We can consider that the output of the image above contains many new lines and white space that make the user take the time to remove them. By using the --psm 6 modes, we are better able to OCR this big block of text, containing fewer errors and demonstrating the correct form of a text page :

figure8

PSM 7. Treat the Image as a Single Text Line and PSM 8. Treat the image as a Single Word

For each mode’s name, when we want to OCR a single line in an image or a single word, modes 7 and 8 are suitable. The test case is often the image of the name of a place or restaurant, etc., or a small slogan in a line.

For example, we need to extract the license/number plate license/number plate; this takes time to recover by the user. Considering mode 3, we don’t obtain any result. Otherwise, modes 7 and 8 tell Tesseract to treat the input as a single line or a single word (horizontal on the line) :

figure9

PSM 9. Treat the Image as a Single Word in a Circle

I attempt to test and discover the image corresponding to the meaning of Single Word in a Circle, but Tesseract provides the empty or incorrect result. Accordingly, the test case for this model is rare, and we can ignore it.

PSM 10. Treat the Image as a Single Character

When we extract each character, creating an image as a single character is beneficial. I think modes 7 and 8 can work better because a single character can be considered a single word, so we can skip --psm 10.

PSM 11. Sparse Text: Find as Much Text as Possible in No Particular Order

In this mode, Tesseract’s algorithm tries to insert additional whitespace and newlines as a result of Tesseract’s automatic page segmentation. Therefore, for unstructured text (as sparse text ), --psm 11 may be the best choice.

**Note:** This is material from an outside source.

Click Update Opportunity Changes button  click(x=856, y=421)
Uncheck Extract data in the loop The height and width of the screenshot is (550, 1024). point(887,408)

In my experiment, the absolute sample is the table of content, ore menu, etc. The text is relatively parsed and doesn’t stick to a piece of text. Using the default --psm 3, we got the results with several white spaces and newlines. Tesseract would infer the structure of the documentation, but there is no document structure here.

figure10

Meanwhile, the input image is sparse text with --psm 11, and this time the results from Tesseract are better :

figure11

PSM 12. Sparse Text with OSD

The --psm 12 mode is identical to --psm 11 but now adds in OSD (similar to --psm 0)

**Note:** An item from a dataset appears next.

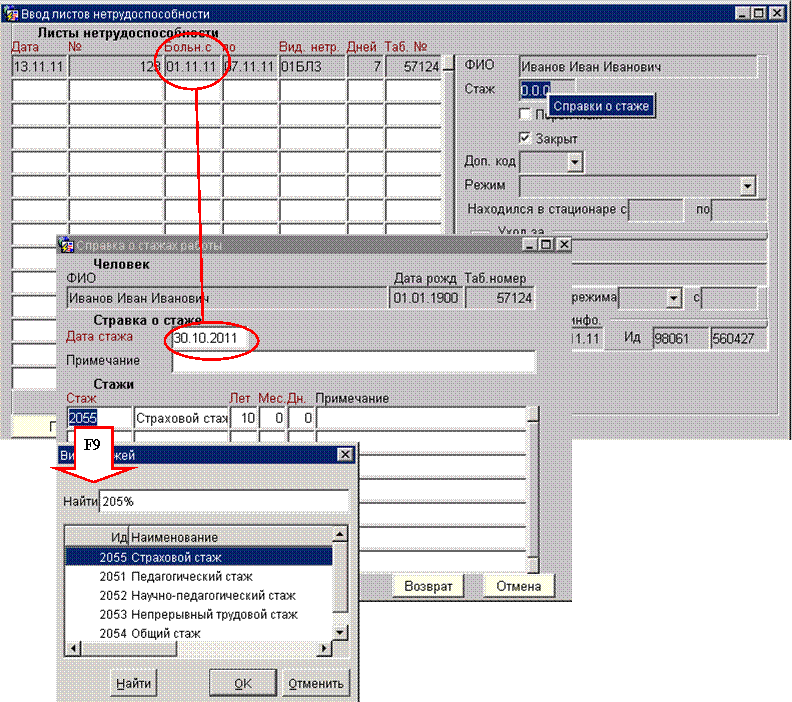This screenshot has width=792, height=702.
Task: Click the list's scroll up arrow
Action: point(340,537)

PSM 13. Raw Line: Treat the Image as a Single Text Line, Bypassing Hacks That Are Tesseract-Specific

In this case, other internal Tesseract-specific pre-processing techniques will hurt OCR performance, or we can consider that Tesseract may not automatically identify the font face. For example, we have some samples with a different font like :

figure12

figure13

With the default mode, Tesseract returns an empty output. Otherwise, we have the corresponding results by treating the image as a single raw line of text, ignoring all page segmentation algorithms and Tesseract pre-processing functions.

Conclusion

To facilitate and differentiate between each mode and ignoring another, I would like to divide each mode in terms of the document type.

  • Mode 3 (default) is always a priority to use first for all cases. In the best context, the accuracy of OCR output is high, we have done. On the other hand, we have to decide to modify the configuration.

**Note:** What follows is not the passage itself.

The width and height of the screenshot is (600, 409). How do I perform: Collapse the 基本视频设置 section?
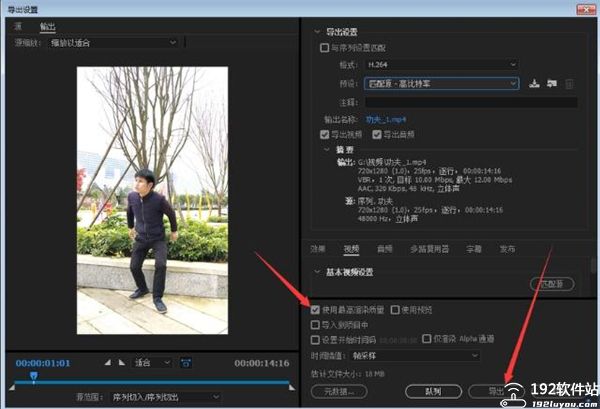coord(318,271)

  • Mode 4 is often used for spreadsheets, tables, receipts… or we need to concatenate data row-wise.

  • Mode 6 is helpful for pages of text whose a single font, such as books, novels, or emails, etc

  • Mode 11 is useful for unstructured text, or sparse text like menus,…

  • Mode 7,8,10, or even 13 is treated image as a single line or a single word with unique fonts or strange characters such as Logo, license plates, label, etc

Based on this exploration, in the next step, I will construct pre-processing methods such as properly skewing image text to the limitation of using the modes, removing shadow, and correcting perspective. The purpose is to create the pipeline for the automatic processing of images for Tesseract; the user can efficiently reduce the choice of modes on Tesseract.